Emerging trends include:
AI-powered predictive modeling to identify at-risk employees sooner.
Real-time dashboards for ongoing cost tracking.
Integration of wearable health data for wellness and engagement analysis.
Outcome-based benefits design, where employers pay for results — not just coverage.
Employers that embrace these innovations now will stay ahead in managing costs and improving employee outcomes.
Data analytics is no longer just a buzzword — it’s a business necessity. Employers that use data to manage healthcare costs don’t just save money; they build stronger, healthier, and more productive workforces.

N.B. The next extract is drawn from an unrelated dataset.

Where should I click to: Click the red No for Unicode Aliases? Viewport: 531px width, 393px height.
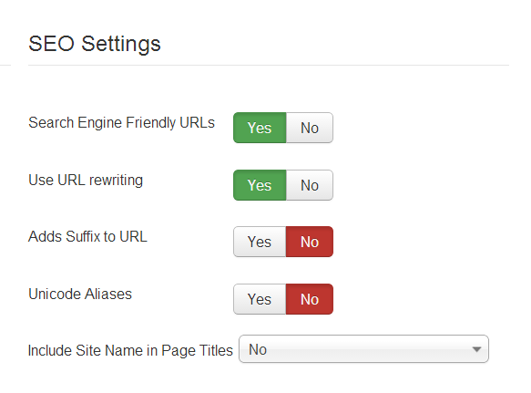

At Taylor Benefits Insurance Agency, we empower organizations with the data insights they need to make smarter decisions, optimize their plans, and control costs sustainably.
Whether you’re looking to evaluate claims trends, manage pharmacy costs, or prepare for renewals with confidence, our analytics-driven approach ensures you have the clarity and strategy to stay ahead.
Smart benefits start with smart data — and Taylor Benefits is here to help you harness both.
Start by setting clear goals like lowering claims or improving preventive care. Use analytics to identify key cost drivers and target interventions where they will have the most impact. Track results over time and adjust strategies based on what works. This way, analytics leads to real savings and better employee health.
Data from claims, medical visits, biometric screenings, and wellness program participation provide insights into high-risk areas and cost drivers, helping employers make informed decisions about plan design and preventive initiatives.
Data analytics tracks utilization patterns and highlights redundant or low-value procedures. Employers can work with providers to eliminate unnecessary tests, ensuring employees receive efficient care while lowering overall healthcare expenses.
Low employee participation in wellness programs or reporting can reduce data accuracy. When fewer employees engage, insights may not fully represent workforce health trends, making it harder to design effective cost-control strategies.